Everyone seems to be writing the Warriors off, but never underestimate Stephen Curry.
When the moment to win the Finals came, Kevin Durant’s face was blank and his eyes were cold.
He grabbed the rebound off Kyle Korver’s miss and loped up the court with strides both casual and menacing. He caught the world’s best player on his heels and did not hesitate.
He rose up, in that pristine, improbably vertical motion, a toothpick from basketball heaven, and drained the shot – and Cleveland’s hopes with it.
Cleveland were immaculate in Game 4 and brave in Game 5, but the series ended in Game 3. Coming back from 3-1 was magnificent, but 3-0 would be impossible.
For moments, though, LeBron James and Kyrie Irving made you believe. There is no shot that Irving cannot hit, and no play that James cannot make. When James cut the lead to three at the start of the fourth quarter of Game 5, you started to wonder.
But there was Durant, again. After James scored to make it 98-95, Durant immediately hit a fearless jumper over his only rival to extend the lead back to five. On the next possession, he whipped a James-like pass cross-court for an Andre Iguodala three, and then he hit an off-balance, falling-away three at the top of the key. The lead was out to eight, and Cleveland never truly threatened again.
It was Durant’s night and Durant’s series. James is the best player in the world, but for five games Durant was his equal. Five years ago, in another five-game series, he was not. But he has grown, and the context of Golden State – surely basketball history’s most magnificent context – has taken his game to the next level, and his status into the pantheon.
He’s taken the Warriors with him too. In 2015 and 2016, as brilliant as they were, the Warriors had a certain fragility. They would occasionally implode and forget how to play basketball, crushed by a torrent of turnovers and indecision. It was only ever brief, and they would eventually figure out the likes of Memphis and Matthew Dellavedova, but it was this mortality that made them so fascinating.
That mortality is dead. When the Warriors were embodied by Stephen Curry, they occasionally wore the worst traits of their superstar. Curry, a wizard and a phenomenon, can look careless at times, when brave becomes brazen. For stretches, he looks vulnerable.
Kevin Durant does not. He is unstoppable, without cessation. He has turned a team that had history’s greatest regular-season into a team that might be history’s greatest.

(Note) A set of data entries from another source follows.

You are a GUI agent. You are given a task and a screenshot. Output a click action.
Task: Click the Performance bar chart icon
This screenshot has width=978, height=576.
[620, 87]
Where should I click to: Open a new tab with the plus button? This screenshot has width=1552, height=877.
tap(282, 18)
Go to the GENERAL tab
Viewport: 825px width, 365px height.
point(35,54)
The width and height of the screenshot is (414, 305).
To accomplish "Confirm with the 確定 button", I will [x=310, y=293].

When the Warriors’ beautiful game became stilted, they turned to Durant. Time and time again he bailed them out, and re-ignited them. Moments of ‘individual’ to keep ‘team’ on track. That concept was the driving force behind luring Durant, an idea that made sense, and a reality that made teams weep.

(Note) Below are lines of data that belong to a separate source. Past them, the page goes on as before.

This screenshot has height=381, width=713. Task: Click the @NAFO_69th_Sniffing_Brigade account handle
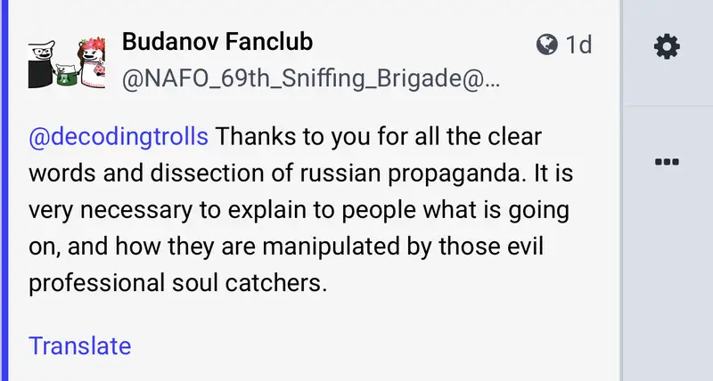click(310, 79)
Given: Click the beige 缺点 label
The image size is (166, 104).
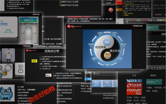Looking at the screenshot, I should (x=48, y=75).
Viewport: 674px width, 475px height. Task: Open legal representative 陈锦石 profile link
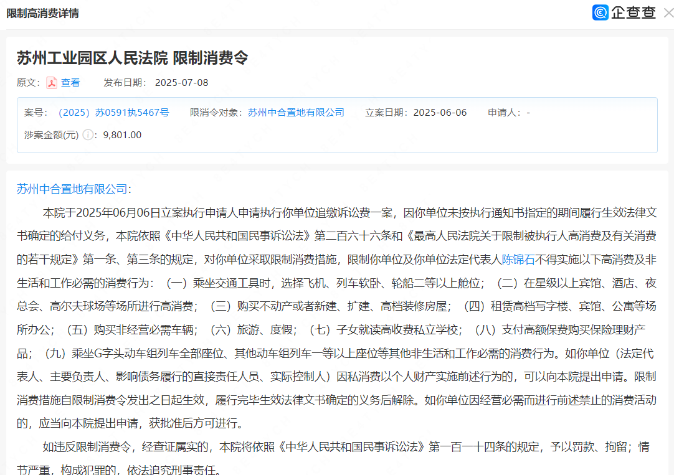click(518, 260)
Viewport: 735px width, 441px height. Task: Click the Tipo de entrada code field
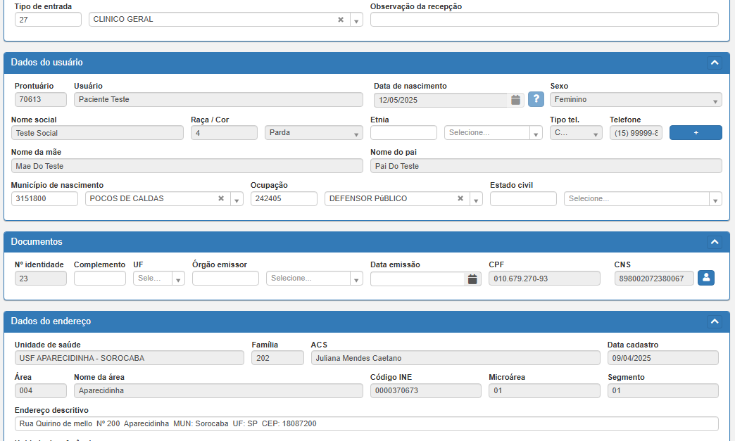tap(48, 20)
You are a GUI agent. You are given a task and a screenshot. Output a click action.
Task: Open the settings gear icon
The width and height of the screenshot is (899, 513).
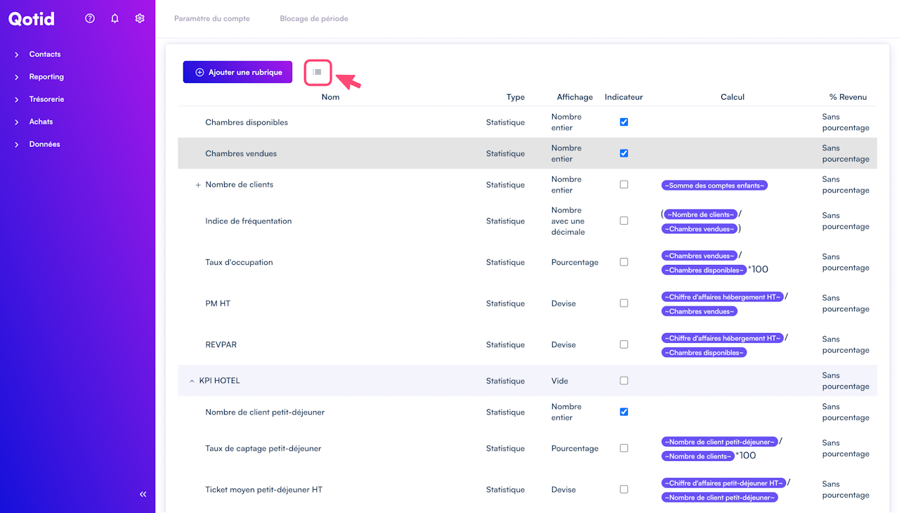tap(140, 18)
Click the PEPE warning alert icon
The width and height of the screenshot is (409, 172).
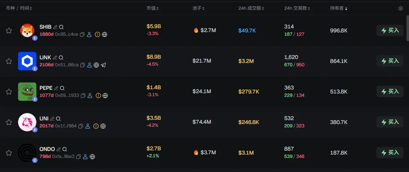(98, 96)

The Cavaliers, ultimately, couldn’t keep up. They played at the Warriors’ pace, which they had to. The masses cried out for Cleveland to slow the tempo, play bigger and ugly the game up. But they didn’t have the soldiers for that style of game. They have a roster with one rim protector and two competent big men.
They needed James and Irving to be incandescent, and they were. The best player on Earth played at his peak, and the best pure scorer on Earth scored at his purest. And they won one game out of five. The Cavs never had a realistic avenue to victory.
The Warriors come in tsunamis instead of waves, in avalanches that feel more like alien invasions. Their runs at home, in the second halves of Games 1 and 2, and the second quarter of Game 5, were paralysing and cruel. All you can do as a viewer is sit back and say ‘so this is basketball’, and Cleveland had the best seat in the house.
Even before Durant, the Warriors had those runs. Perhaps the enduring image of the Warriors, even more than the Curry step-backs or the Klay Thompson heat-checks, is of Draymond Green at centre, fighting for a gang rebound, tipping it to Curry, who speeds up court, the world his stage, shooters spreading to the corners, defenders petrified and wanting to just die already, anything possible, and only one thing possible.
That frame was already basketball perfection, and Durant has made it even more perfect.